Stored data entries
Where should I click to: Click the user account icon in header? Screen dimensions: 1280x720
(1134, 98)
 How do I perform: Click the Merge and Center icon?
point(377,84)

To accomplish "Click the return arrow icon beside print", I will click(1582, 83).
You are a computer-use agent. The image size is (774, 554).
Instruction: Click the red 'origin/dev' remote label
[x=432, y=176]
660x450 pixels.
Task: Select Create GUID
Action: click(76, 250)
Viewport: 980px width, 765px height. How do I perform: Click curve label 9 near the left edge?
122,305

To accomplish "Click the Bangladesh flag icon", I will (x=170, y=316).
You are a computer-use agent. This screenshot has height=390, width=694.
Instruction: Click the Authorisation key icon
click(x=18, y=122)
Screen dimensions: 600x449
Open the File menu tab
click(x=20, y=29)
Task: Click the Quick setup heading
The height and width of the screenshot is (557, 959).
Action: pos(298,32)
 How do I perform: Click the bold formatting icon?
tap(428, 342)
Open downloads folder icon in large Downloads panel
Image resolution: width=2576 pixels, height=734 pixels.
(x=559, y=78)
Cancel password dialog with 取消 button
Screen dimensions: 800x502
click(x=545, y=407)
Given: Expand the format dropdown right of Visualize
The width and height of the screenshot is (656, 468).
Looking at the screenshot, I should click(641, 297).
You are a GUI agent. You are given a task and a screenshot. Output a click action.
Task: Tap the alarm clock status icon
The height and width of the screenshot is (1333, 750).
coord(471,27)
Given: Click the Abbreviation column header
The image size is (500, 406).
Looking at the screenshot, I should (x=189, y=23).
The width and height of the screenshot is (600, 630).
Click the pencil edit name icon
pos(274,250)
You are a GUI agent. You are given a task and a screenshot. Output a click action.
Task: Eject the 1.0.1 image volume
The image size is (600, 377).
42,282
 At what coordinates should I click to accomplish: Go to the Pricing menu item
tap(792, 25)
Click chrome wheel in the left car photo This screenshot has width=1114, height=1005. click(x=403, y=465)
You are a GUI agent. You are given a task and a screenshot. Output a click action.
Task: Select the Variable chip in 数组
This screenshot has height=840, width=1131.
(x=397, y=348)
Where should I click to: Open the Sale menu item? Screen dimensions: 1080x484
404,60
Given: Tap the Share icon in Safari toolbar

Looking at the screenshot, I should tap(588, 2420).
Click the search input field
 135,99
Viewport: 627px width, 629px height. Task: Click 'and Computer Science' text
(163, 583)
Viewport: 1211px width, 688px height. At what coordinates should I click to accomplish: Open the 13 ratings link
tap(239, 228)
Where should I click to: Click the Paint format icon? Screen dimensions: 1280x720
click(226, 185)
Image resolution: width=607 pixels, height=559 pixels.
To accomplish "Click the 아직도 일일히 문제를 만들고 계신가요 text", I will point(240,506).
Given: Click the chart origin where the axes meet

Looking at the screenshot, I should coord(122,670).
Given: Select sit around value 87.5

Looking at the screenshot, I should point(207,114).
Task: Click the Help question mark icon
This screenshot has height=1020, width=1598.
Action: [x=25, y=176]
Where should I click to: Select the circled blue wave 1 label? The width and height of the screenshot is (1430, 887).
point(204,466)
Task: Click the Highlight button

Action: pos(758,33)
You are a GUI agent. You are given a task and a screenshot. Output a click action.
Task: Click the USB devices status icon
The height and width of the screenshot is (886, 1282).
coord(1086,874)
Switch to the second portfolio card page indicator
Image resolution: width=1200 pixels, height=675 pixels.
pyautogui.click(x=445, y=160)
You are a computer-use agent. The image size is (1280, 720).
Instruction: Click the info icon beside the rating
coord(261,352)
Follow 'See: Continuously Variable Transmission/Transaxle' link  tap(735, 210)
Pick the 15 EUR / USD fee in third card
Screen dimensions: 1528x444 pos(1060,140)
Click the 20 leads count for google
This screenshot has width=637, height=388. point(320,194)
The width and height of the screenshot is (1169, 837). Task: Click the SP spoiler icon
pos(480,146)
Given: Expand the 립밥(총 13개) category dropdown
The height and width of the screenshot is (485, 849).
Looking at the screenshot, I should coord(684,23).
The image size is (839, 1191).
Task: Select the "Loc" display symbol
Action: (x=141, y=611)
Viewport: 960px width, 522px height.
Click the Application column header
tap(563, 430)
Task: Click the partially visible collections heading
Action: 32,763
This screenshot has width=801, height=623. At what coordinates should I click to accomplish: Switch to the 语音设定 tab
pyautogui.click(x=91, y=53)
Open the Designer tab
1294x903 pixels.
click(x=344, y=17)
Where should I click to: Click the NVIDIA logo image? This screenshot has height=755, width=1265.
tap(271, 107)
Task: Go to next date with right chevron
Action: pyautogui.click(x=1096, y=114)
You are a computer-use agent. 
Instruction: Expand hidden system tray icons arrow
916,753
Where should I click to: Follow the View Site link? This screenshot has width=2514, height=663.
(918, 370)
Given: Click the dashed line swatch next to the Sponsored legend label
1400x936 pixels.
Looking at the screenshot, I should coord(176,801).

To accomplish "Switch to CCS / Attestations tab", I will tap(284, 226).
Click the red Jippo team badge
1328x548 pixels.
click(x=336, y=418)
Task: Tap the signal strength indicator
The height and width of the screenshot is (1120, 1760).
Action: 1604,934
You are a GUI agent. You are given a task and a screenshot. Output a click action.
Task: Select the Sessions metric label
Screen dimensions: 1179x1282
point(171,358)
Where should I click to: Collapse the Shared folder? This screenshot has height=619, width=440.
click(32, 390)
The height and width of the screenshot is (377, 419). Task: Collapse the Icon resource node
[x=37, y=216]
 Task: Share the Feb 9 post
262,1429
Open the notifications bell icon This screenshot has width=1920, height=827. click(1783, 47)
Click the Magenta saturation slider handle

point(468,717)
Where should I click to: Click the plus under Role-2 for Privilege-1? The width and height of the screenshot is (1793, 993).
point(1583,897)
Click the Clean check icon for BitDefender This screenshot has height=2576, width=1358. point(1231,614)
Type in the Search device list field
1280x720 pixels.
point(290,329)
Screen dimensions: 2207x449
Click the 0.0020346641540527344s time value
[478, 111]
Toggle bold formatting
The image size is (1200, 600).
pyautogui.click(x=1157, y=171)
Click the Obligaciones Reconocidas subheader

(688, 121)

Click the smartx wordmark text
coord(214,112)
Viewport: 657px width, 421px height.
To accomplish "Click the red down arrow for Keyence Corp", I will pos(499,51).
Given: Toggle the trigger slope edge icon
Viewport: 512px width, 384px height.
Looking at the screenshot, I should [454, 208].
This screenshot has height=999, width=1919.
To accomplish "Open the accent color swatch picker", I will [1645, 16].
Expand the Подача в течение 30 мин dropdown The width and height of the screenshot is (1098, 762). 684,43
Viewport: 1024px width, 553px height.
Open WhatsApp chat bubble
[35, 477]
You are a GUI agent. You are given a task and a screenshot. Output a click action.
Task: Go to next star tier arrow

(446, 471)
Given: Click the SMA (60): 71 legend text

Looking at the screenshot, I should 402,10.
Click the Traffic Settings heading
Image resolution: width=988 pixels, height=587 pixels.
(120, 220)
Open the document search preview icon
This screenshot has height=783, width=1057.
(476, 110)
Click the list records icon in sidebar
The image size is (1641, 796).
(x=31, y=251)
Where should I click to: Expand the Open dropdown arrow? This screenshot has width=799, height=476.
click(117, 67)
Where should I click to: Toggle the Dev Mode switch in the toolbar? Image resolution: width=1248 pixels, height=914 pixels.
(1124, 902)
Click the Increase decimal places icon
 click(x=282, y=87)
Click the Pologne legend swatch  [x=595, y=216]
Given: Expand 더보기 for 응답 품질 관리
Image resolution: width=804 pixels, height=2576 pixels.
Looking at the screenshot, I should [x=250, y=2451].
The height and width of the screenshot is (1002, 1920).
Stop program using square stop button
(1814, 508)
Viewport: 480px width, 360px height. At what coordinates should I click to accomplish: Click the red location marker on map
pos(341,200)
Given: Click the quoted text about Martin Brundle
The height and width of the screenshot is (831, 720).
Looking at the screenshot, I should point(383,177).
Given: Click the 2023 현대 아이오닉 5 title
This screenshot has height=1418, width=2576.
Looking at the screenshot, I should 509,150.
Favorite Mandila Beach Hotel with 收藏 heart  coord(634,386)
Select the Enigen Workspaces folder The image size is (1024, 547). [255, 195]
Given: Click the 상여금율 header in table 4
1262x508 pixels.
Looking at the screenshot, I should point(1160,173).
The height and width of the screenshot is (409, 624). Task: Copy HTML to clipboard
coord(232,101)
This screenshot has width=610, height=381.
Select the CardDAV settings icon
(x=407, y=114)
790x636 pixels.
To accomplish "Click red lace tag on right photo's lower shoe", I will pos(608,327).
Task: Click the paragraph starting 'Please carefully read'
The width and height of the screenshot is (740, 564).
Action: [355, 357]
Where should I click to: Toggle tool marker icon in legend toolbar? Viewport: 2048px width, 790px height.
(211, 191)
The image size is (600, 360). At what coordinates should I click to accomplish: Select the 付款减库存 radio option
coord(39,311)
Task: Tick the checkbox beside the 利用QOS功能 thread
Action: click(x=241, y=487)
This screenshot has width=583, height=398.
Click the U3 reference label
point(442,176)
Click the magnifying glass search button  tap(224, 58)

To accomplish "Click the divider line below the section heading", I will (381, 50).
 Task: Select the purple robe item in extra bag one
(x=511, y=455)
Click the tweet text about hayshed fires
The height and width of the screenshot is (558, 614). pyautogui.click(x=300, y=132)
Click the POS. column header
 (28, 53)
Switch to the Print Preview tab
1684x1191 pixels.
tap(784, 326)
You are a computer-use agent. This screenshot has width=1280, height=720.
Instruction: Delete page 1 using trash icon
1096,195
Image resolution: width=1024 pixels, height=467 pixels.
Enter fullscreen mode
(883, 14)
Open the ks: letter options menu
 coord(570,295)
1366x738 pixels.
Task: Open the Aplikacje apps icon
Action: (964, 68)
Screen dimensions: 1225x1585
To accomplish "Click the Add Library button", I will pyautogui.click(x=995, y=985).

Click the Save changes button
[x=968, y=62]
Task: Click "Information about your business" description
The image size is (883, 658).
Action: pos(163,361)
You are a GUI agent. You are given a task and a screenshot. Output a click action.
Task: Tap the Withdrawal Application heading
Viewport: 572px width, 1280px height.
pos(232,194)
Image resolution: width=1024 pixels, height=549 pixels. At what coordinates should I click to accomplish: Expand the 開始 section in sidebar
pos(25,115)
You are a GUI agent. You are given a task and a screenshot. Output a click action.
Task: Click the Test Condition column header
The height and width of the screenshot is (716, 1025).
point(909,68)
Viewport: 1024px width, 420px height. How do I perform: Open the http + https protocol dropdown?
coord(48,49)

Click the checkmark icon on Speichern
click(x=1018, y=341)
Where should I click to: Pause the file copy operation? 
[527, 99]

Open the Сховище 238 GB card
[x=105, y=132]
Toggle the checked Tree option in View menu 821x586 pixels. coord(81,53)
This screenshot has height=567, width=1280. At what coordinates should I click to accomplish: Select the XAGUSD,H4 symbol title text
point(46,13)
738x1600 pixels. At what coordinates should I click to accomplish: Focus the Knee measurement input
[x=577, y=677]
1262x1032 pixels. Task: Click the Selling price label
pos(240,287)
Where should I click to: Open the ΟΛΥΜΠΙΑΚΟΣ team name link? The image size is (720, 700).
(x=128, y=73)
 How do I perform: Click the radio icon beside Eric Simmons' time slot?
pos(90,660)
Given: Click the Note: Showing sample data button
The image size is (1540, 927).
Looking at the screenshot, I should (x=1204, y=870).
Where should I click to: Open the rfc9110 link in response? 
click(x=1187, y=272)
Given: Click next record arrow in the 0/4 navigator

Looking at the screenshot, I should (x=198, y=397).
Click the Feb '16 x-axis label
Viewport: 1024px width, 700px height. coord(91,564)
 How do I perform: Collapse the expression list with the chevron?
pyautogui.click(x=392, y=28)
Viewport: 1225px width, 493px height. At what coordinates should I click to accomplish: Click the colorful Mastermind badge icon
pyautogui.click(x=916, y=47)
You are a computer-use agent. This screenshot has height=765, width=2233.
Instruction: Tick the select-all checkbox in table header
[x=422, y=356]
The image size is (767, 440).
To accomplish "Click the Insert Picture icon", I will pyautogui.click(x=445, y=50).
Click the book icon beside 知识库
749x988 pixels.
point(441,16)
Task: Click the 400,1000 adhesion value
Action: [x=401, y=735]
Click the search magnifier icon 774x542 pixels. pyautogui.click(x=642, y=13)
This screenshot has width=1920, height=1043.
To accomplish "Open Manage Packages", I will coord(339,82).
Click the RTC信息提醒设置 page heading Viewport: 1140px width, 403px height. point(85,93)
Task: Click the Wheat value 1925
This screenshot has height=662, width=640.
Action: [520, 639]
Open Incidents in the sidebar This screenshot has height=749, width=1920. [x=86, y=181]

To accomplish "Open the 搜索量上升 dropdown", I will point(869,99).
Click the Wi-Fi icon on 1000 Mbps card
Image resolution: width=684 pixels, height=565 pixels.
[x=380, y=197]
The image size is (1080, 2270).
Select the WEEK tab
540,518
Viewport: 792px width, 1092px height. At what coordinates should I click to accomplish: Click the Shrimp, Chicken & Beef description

### EXERCISE INSTRUCTIONS
Check each line above for the string "Variable" and show the ones that have it.

### TASK RESPONSE
Task: Select the Variable chip in 数组
Follow 'See: Continuously Variable Transmission/Transaxle' link  tap(735, 210)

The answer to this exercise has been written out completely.